Important questions regarding bacteria–phage interactions remain, such as why and how do bacteria retain prophage DNA? In the cases of the cryptic prophages CP4So in S. oneidensis and CP4-57 in E. coli K-12, both regions are subjected to massive loss of prophage DNAs; nonetheless, removal of these prophages is inhibited by host factors, ensuring the relatively stable residence of these genes in the host genome under normal growth conditions. However, occasional loss of these prophages is observed under specific conditions, such as during biofilm formation in E. coli K-12 and during cold growth in S. oneidensis, suggesting that despite being costly, a strategy of losing specific prophage genes might be adopted in a specific environment to enhance fitness in social groups.
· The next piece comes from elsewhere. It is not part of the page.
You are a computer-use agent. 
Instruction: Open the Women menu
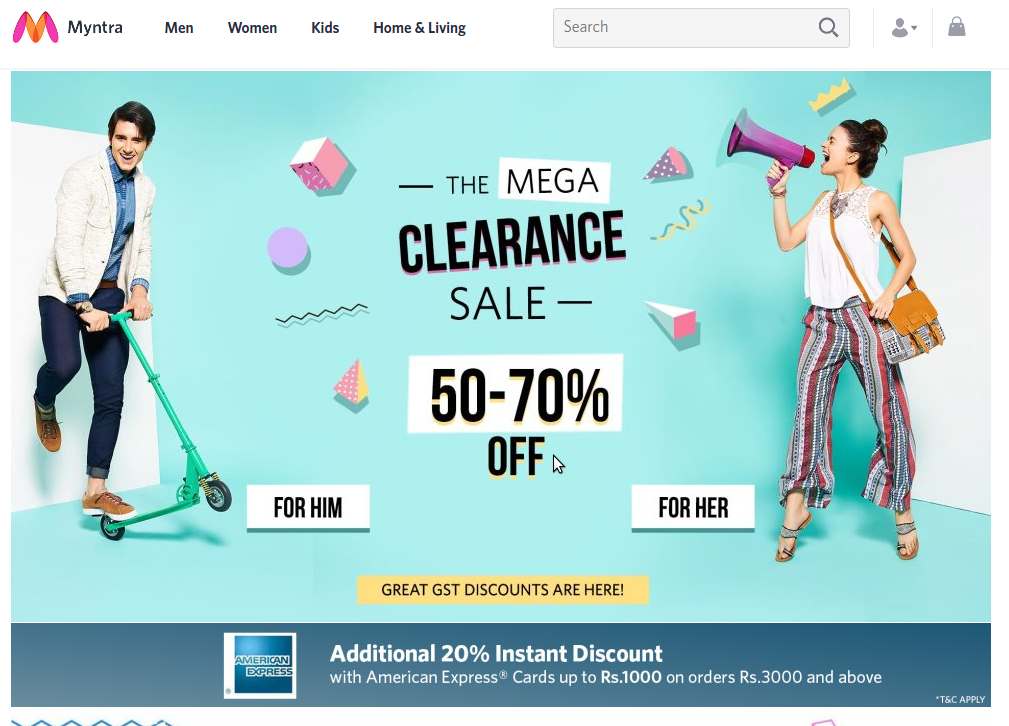pos(252,28)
Increasing evidence reveals the important functions of individual prophage genes within the context of host physiology, especially during conditions of stress. By applying whole-genome sequencing, an increasing number of prophages, such as DNA fossils, will be identified in bacterial genomes through large-scale phenotypic array analysis and additional functions for prophage DNA will be revealed under different conditions, which will help provide fundamental insight into the evolution of bacterial genomes.